● **Task**
Go through the listing below from its first line and repeat each line exactly, ending at the line containing "LOGIN (880, 1102)" and including it.
——————
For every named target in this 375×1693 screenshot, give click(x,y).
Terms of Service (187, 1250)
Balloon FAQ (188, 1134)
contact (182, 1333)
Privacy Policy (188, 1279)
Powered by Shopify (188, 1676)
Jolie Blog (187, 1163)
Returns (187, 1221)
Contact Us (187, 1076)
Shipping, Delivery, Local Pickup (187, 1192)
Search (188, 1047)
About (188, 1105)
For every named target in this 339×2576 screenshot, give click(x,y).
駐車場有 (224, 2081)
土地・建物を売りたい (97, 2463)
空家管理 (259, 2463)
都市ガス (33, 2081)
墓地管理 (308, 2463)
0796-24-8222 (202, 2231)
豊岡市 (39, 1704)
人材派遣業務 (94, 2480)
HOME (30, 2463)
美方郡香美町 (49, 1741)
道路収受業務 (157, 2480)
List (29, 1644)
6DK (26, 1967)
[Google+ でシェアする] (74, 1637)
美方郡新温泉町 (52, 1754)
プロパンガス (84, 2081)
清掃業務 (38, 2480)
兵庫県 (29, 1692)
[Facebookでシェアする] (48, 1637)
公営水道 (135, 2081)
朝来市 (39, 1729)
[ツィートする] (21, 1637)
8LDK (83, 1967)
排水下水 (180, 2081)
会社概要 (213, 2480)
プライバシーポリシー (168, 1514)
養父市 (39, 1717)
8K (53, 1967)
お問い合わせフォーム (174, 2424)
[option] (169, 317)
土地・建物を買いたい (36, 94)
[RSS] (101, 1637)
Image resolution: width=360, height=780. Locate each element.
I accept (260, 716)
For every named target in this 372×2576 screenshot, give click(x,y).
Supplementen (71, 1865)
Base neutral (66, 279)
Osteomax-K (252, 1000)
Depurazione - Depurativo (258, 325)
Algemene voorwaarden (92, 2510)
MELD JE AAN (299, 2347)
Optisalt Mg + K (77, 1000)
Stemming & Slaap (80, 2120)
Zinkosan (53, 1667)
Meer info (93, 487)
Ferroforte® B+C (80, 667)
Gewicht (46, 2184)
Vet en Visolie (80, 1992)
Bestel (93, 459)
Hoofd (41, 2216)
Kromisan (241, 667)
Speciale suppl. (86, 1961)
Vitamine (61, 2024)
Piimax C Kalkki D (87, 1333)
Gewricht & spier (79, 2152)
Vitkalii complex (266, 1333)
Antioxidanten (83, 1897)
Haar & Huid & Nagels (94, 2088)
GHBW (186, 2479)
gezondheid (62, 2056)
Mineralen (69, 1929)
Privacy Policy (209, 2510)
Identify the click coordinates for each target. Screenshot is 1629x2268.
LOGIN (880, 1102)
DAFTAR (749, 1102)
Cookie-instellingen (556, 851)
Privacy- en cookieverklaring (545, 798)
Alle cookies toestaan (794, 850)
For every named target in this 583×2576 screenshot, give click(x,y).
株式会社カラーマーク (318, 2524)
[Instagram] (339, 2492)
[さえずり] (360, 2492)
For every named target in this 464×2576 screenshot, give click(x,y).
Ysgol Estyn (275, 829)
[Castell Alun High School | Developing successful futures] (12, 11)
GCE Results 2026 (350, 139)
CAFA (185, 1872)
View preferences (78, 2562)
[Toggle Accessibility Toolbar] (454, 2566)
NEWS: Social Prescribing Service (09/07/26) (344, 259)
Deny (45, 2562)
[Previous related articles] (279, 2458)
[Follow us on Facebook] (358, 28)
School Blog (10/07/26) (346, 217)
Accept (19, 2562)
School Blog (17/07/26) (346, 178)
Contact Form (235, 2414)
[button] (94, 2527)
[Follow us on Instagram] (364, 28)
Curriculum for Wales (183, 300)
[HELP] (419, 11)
——————
● **Your response**
For every named target in this 375×1693 screenshot, give click(x,y).
Terms of Service (187, 1250)
Balloon FAQ (188, 1134)
contact (182, 1333)
Privacy Policy (188, 1279)
Powered by Shopify (188, 1676)
Jolie Blog (187, 1163)
Returns (187, 1221)
Contact Us (187, 1076)
Shipping, Delivery, Local Pickup (187, 1192)
Search (188, 1047)
About (188, 1105)
For every named target in this 339×2576 screenshot, give click(x,y).
駐車場有 (224, 2081)
土地・建物を売りたい (97, 2463)
空家管理 (259, 2463)
都市ガス (33, 2081)
墓地管理 (308, 2463)
0796-24-8222 (202, 2231)
豊岡市 (39, 1704)
人材派遣業務 (94, 2480)
HOME (30, 2463)
美方郡香美町 (49, 1741)
道路収受業務 (157, 2480)
List (29, 1644)
6DK (26, 1967)
[Google+ でシェアする] (74, 1637)
美方郡新温泉町 (52, 1754)
プロパンガス (84, 2081)
清掃業務 (38, 2480)
兵庫県 (29, 1692)
[Facebookでシェアする] (48, 1637)
公営水道 (135, 2081)
朝来市 (39, 1729)
[ツィートする] (21, 1637)
8LDK (83, 1967)
排水下水 (180, 2081)
会社概要 (213, 2480)
プライバシーポリシー (168, 1514)
養父市 (39, 1717)
8K (53, 1967)
お問い合わせフォーム (174, 2424)
[option] (169, 317)
土地・建物を買いたい (36, 94)
[RSS] (101, 1637)
Image resolution: width=360, height=780. Locate each element.
I accept (260, 716)
For every named target in this 372×2576 screenshot, give click(x,y).
Supplementen (71, 1865)
Base neutral (66, 279)
Osteomax-K (252, 1000)
Depurazione - Depurativo (258, 325)
Algemene voorwaarden (92, 2510)
MELD JE AAN (299, 2347)
Optisalt Mg + K (77, 1000)
Stemming & Slaap (80, 2120)
Zinkosan (53, 1667)
Meer info (93, 487)
Ferroforte® B+C (80, 667)
Gewicht (46, 2184)
Vet en Visolie (80, 1992)
Bestel (93, 459)
Hoofd (41, 2216)
Kromisan (241, 667)
Speciale suppl. (86, 1961)
Vitamine (61, 2024)
Piimax C Kalkki D (87, 1333)
Gewricht & spier (79, 2152)
Vitkalii complex (266, 1333)
Antioxidanten (83, 1897)
Haar & Huid & Nagels (94, 2088)
GHBW (186, 2479)
gezondheid (62, 2056)
Mineralen (69, 1929)
Privacy Policy (209, 2510)
Identify the click coordinates for each target. Screenshot is 1629x2268.
LOGIN (880, 1102)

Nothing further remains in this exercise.